Ya Uluslararası Hukuk Öğretiminin Kendisi Kolonyalistse?
Fotoğraf: Foreign Policy
Uluslararası hukuk öğretiminin objektif ve evrensel olarak değerlendirilip pozitivist bir bakış açısıyla öğretilmesi dünya çapında yaygın bir problem olarak karşımızda durmaktadır. Bu probleme işaret ve itiraz eden akımlardan bir tanesi de son yıllarda bilinirliği ve görünürlüğü artmakta olan “Üçüncü Dünya Ülkelerinin Uluslararası Hukuka Yaklaşımları”dır (Third World Approaches to International Law - TWAIL).
TWAIL, Batı-merkezciliği eleştiren, kolonyalizmin sona ermiş tarihî bir vakıa olduğu iddiasını reddeden, aksine biçim değiştirerek varlığını devam ettirdiğini savunan, uluslararası hukukun ve kurumlarının birinci dünya ülkeleri menfaati lehine ve üçüncü dünya ülkelerinin aleyhine işlemekte olduğunu iddia eden eleştirel bir teoridir.
Uluslararası hukukun Avrupalı karakterinin tarihsel bir gerçekliği yansıttığı, dolayısıyla yadırganmaması gerektiğini ifade edenler olmuştur.

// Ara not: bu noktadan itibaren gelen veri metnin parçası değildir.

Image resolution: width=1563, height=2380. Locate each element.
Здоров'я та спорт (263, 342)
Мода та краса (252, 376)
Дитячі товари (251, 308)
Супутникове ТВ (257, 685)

Ancak TWAIL, zannedildiğinin aksine uluslararası hukukun Avrupa’daki bilimsel çalışmalar sayesinde uluslararası çıktığı iddiasını reddederek, bu “Avrupalı” uluslararası hukukun emperyalist bir müdahale yoluyla yaratıldığını öne sürmektedir (Anghie & Chimni, 2003). Nötr ve herkese eşit uygulama alanı sağlama gayesi güttüğünü kabul etmeyip Avrupalı devletlerin çıkarlarını ilerletmek için tasarlandığını iddia etmektedir (Anghie, 2020). TWAIL teorisyenleri sadece uluslararası hukukun kurumlarını ve ilkelerini eleştirel bir şekilde ele almakla kalmayıp uluslararası hukuk eğitiminin de yine TWAIL’in metotlarıyla derinlemesine incelenmesinin, eleştirilmesinin ve kolonyalist ve Batı-merkezci perspektiften arındırılması gerektiğini ifade etmişlerdir. Zira bu bakış açısı toplumlardaki nüansları göz ardı etmekte ve uluslararası hukuk alanındaki eksiklerin ve çelişkilerin üstünü örtmektedir (Al Attar & Godínez, 2023).

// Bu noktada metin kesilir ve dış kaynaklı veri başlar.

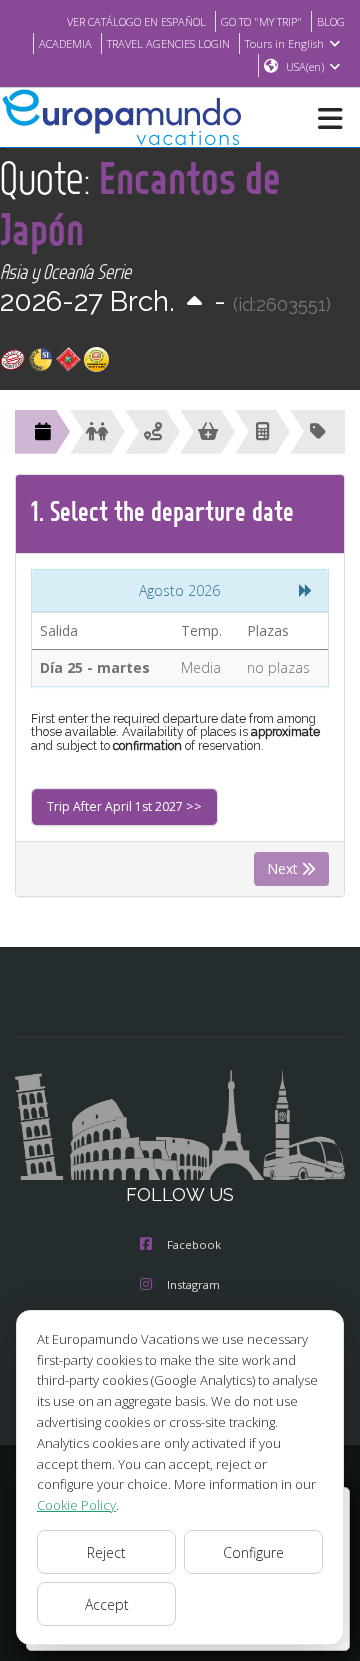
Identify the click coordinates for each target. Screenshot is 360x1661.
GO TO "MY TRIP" (261, 21)
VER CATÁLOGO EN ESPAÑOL (136, 21)
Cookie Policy (76, 1505)
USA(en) (305, 66)
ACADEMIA (65, 43)
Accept (107, 1604)
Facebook (194, 1244)
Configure (253, 1552)
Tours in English (284, 43)
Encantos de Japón (140, 203)
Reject (106, 1552)
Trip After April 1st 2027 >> (124, 806)
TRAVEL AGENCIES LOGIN (168, 43)
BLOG (331, 21)
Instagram (193, 1284)
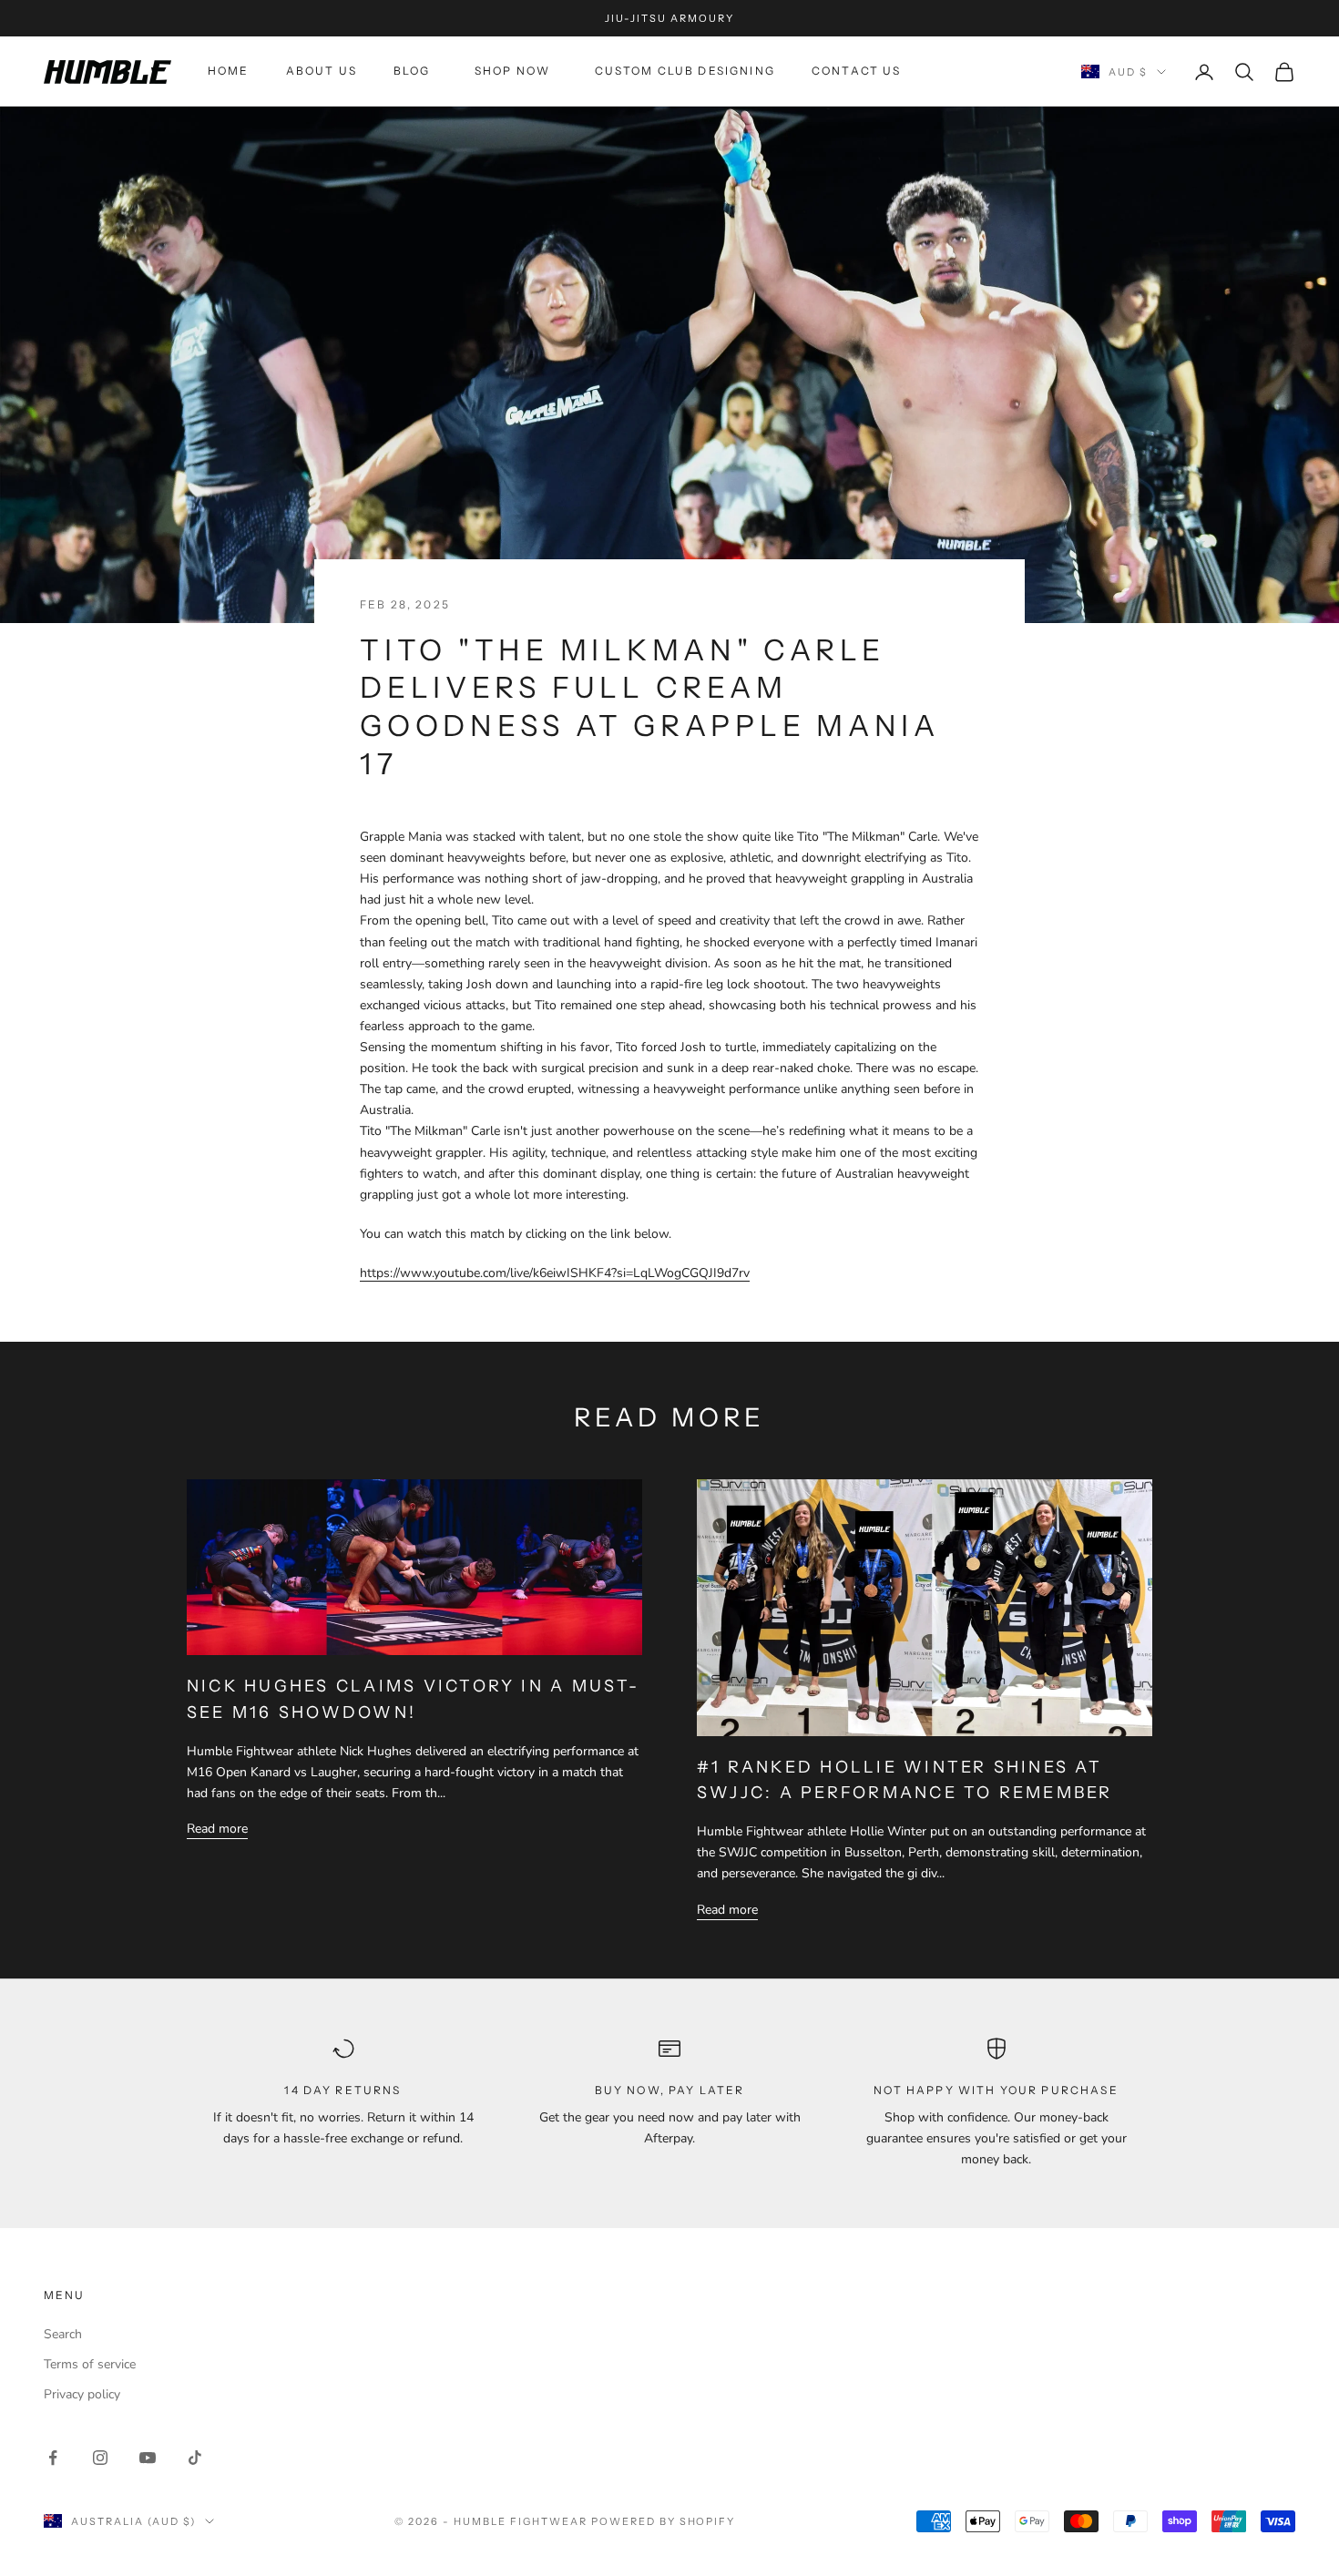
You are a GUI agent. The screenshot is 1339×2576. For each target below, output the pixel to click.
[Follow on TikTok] (195, 2457)
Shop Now (516, 71)
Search (63, 2334)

Ana akım yaklaşımlar, pozitif perspektif gibi, uluslararası hukuk öğretimini domine etmiştir. Literatürde baskın olan bu yaklaşımlar, uluslararası hukuk öğretiminde ve araştırmalarında imtiyazlı durumdadır; zira bu bakış açısı öğretimin “öznesi” konumundayken eleştirel yaklaşımlar “öteki” olarak görülmektedir (Shako, 2023). TWAIL’ci akademisyenler öğretim müfredatında değişim çağrısı yaparken eleştirel yaklaşımların pozitivist ana akım yanında önemli ve öncelikli olmayan bir alternatif olarak öğretilmesini değil, hukuk öğretiminin “öznesi” olması gerektiğini savunurlar (Shako, 2023). Uluslararası hukuk müfredatında sömürgecilik, köle ticareti ve çok sayıda soykırım önemsiz gibi gösterilirken, Avrupalı olmayan kültürler, uygulamalar ve epistemolojiler tamamen yok sayılmaktadır (Al Attar & Godínez, 2023). Yine ana akıma göre herhangi bir uluslararası hukuki sorunun çözümü her zaman iki yönlüdür: mevcut hukukun daha iyi uygulanması veya daha fazla hukukun oluşturulması. Başka bir deyişle, bir uluslararası anlaşma başarısız olursa yeni bir tanesini yapmak gerekir. Dolayısıyla sistemde bir eşitsizlik, adaletsizlik, eksiklik, açıklık yahut çarpıklık yokmuş da sadece güncelleme ihtiyacı varmış gibi davranılır. Böylece, bu yaklaşım geniş perspektifli coğrafi ve kültürel farklılıklara göre ayarlanabilen bir yaklaşım sunmak yerine kendi içinde bir kısır döngü oluşturmaktadır.
Uluslararası hukuk müfredatında sömürgecilik, köle ticareti ve çok sayıda soykırım önemsiz gibi gösterilirken, Avrupalı olmayan kültürler, uygulamalar ve epistemolojiler tamamen yok sayılmaktadır.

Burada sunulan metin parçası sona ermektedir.